Entre a saúde e o preconceito: o problema da obesidade e do sobrepeso no Brasil

Enviada em 06/11/2020

Desde a década de 70, a indústria alimentícia se fortalece em inovações e tecnologias que visam o aumento da produtividade em escala global. Entretanto, o aumento excessivo nos índices de sódio, açúcares e gorduras na composição desses gêneros são, atualmente, fatores nocivos à saúde mundial. Na conjectura brasileira, estima-se que mais da metade da população esteja acima da média ideal de massa corporal, incluindo-se crianças e adolescentes. Dessa maneira, é necessária a discussão acerca dos impactos sociais da obesidade e sobrepeso, pois são reveladores dos estilos de vida contemporâneos e indicam a necessidade de adaptações públicas às novas realidades.

Em primeira análise, a nocividade da obesidade está relacionada a debilitação do metabolismo humano, visto que este passará a ter dificuldade em realizar suas funções habituais. Sabe-se, também, que suas causas estão relacionadas a aspectos da vida moderna, como o consumo de produtos extremamente industrializados e a ausência da prática habitual de atividades físicas. Dessa forma, a falta de incentivo à prática de exercícios e o super estímulo ao consumo de gêneros açucarados e gordurosos estão adoecendo a população brasileira.
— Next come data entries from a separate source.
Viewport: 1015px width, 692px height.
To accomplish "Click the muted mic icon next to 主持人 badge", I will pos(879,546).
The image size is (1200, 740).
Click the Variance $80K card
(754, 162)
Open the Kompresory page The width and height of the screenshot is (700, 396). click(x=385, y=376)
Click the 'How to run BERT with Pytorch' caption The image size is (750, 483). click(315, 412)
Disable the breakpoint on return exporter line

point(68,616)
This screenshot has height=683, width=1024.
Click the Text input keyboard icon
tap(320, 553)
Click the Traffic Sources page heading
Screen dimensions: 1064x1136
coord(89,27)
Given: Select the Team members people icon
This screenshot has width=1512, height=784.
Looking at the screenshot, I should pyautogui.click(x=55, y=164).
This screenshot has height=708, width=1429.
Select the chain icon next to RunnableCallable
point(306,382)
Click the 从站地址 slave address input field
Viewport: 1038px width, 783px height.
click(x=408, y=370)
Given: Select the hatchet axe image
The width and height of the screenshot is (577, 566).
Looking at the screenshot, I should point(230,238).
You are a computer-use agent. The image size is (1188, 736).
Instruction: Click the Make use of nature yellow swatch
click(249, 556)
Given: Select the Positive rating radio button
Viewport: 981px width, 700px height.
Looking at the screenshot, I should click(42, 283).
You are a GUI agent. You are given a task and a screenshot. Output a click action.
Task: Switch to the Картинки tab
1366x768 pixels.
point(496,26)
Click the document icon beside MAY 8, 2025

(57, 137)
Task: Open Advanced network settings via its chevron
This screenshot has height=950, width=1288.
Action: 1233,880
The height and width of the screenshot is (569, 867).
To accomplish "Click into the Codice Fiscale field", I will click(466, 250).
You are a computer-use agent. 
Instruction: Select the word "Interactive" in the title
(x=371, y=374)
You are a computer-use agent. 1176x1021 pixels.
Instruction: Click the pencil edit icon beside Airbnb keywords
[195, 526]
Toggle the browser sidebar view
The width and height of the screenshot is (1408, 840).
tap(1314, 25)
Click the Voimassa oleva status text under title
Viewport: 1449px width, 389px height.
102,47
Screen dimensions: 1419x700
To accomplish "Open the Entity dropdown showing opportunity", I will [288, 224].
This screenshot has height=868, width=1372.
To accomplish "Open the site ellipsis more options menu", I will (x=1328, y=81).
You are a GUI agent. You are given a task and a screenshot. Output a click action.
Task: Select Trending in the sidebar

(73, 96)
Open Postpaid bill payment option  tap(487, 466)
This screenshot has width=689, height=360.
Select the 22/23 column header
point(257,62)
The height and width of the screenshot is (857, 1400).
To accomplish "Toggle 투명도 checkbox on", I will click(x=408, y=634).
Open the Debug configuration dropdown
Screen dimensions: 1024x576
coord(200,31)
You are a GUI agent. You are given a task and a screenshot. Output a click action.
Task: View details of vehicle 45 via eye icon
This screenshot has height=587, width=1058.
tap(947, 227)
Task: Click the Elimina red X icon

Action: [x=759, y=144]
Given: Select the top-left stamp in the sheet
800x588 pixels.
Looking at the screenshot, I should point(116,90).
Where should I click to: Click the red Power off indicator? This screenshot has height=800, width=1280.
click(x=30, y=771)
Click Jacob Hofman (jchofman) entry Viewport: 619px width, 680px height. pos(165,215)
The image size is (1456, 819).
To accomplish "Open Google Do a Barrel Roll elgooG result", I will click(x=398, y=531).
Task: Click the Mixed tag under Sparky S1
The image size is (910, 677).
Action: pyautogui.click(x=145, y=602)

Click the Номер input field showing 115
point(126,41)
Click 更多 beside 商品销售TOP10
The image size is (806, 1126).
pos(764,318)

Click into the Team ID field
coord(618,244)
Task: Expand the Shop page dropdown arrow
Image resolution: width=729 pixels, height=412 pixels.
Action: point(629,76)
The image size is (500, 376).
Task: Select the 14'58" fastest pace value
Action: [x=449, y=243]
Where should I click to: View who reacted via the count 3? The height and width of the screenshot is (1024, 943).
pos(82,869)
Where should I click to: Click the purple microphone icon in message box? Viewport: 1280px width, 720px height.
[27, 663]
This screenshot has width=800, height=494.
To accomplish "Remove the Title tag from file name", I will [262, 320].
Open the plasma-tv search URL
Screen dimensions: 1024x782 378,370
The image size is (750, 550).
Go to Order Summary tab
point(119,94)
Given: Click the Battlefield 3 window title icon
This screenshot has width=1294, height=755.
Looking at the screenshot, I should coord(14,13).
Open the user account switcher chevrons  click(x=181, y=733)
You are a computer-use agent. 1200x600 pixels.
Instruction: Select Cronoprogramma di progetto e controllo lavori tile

A longo prazo, a sociedade terá adultos que desde crianças estiveram sob a condição de sobrepeso e que sofrem com restrições e pressões sociais.

Concomitantemente ao crescimento do número de obesos e de pessoas com sobrepeso, ocorre o surgimento de um fenômeno de combate à piadas e do preconceito contra esses grupos, o que gerou a criação do termo “gordofobia” e mais conversas acerca de tal tema. Com isso, caso fosse exibido hoje uma novela como Saramandaia, com a personagem Dona Redonda que é satirizada pelo autor por ser obesa -e na ficção literalmente “explode” devido sua forma física-, haveria uma reação negativa por parte do público, que hoje problematiza esse tipo de abstração em tom de sarcástico. No entanto, ainda há muito tabu em torno disso, o que ainda ocasiona muitas falas preconceituosas.

Portanto, é indispensável que haja a atuação das autoridades governamentais competentes e seja objeto de discussão pela sociedade civil. Para tanto, cabe ao Ministério da Saúde criar um programa específico acerca dos problemas com peso no qual um protocolo seja implementado no Sistema Único de Saúde (SUS) focado no atendimento aos pacientes que não estejam no peso adequado, cuja finalidade seja que eles tenham acesso a consultas e sejam acompanhados constantemente por nutricionistas, psicólogos, cardiologistas e outros especialistas para impedir com que doenças decorrentes disso se manifestem. Por fim, deve haver debates maiores com o intuito de enfatizar os danos psicológicos causados à vítima por atitudes preconceituosas contra o corpo das mesmas.